Only minor note is this line going over:
Comment #25
Gábor HojtsyComment #26
catchThanks!
Updated the issue title and summary.
Opened #2607376: Remove on-demand JavaScript translation parsing and do everything on rebuild.
Comment #27
catchFixing that comment over 80 chars.
Also added a file_exists() around _locale_parse_js_file() to avoid errors with modules like jquery_ui that specify files that they don't actually provide in library definitions.
While those are bugs in the modules, suddenly having PHP warnings on cache clears makes it look like we're introducing a bug here.
Comment #28
catchcruft.
Comment #29
Gábor HojtsyAll right. I think it looks good. Ideally this would get some test coverage, if there is a reasonable way to do so.
Comment #30
joelpittetThis has a pretty negative effect on clearing cache performance. Was that intended?
From a
drush cc all
before and after the patch I'm getting 24ms to 440ms jump.I've got a lot of modules (commerce site) which may be part of the reason but I thought I'd share before this gets committed since it has Performance tag.
Comment #31
catchYes that's by design. The actual cache clear will take longer because all available js files are parsed. However the requests immediately after the cache clear save both the file parsing and the individual variable_set() calls, which in turn saves a lot of variable_init() cache misses on the requests after those.
Comment #32
joelpittetAh, we should get a profile on that then, thanks for clarifying @catch.
Comment #33
catchThis isn't so much about profiling though - it's more about avoiding a lock stampede in variable_init().
Let's say variable_initialize() takes 100ms to get all variables from the database, unserialize() them and write to cache. This varies a lot depending on how many variables are in the database but I've seen it take 100ms on sites with over a thousand variables.
Looks a bit like this:
Cache is cleared.
Individual requests find js files to be parsed, parse them, set the variable.
Every request that comes in during the next 100ms either has to rebuild the variable cache or hits a lock_wait() pattern in variable_init()
Potentially, the first request to continue finds another js file that hasn't been parsed yet, and starts it over again. Some of the requests in lock_wait() get stuck on the second lock too.
So the ~100ms it takes to rebuild the variables on a large site needs to be multiplied by the number of requests that hit during that rebuild, and the number of times the rebuild is triggered by subsequent variable_set() calls.
One way to get numbers on this is to log the $name argument to variable_set() on production for a day or so (including after a cache clear).
Comment #34
joelpittetI've run into this personally, I think I killed/staved off by patching most modules with large variables to stop seeing this stampeeding.
It was painful to debug when this happens, so I'll set back to RTBC.
Comment #35
David_Rothstein CreditAttribution: David_Rothstein as a volunteer commentedI tested the patch and this broke things for me.
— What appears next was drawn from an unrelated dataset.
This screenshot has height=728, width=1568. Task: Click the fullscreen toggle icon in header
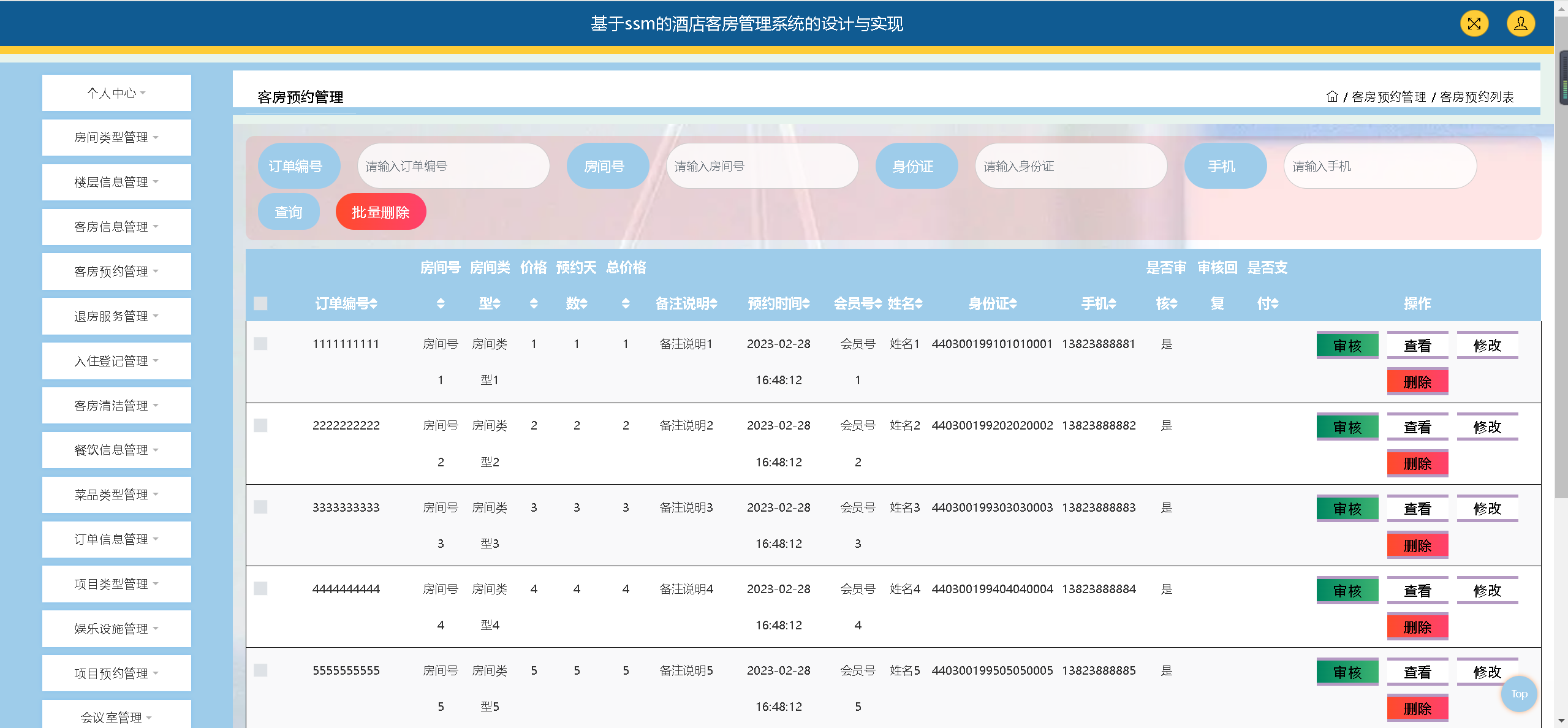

It deletes all the files, but (unlike _locale_rebuild_js()) does nothing to recreate them.
To see the problem, you can apply the attached testing patch, add a language (e.g. Spanish), and add a translation for the word "Node". Then clear caches via Drush and visit the homepage in Spanish as an anonymous user. With 7.x everything works fine and you see the Spanish translation at the bottom of the page. With the patch from this issue applied you start seeing English.
I think it's possible everything will work OK when combined with #1677026: Less aggressive locale js file rebuilds, but if so we have to either postpone this issue on that one or combine the two.
Relatively minor, but I can't find this variable used anywhere else in the codebase?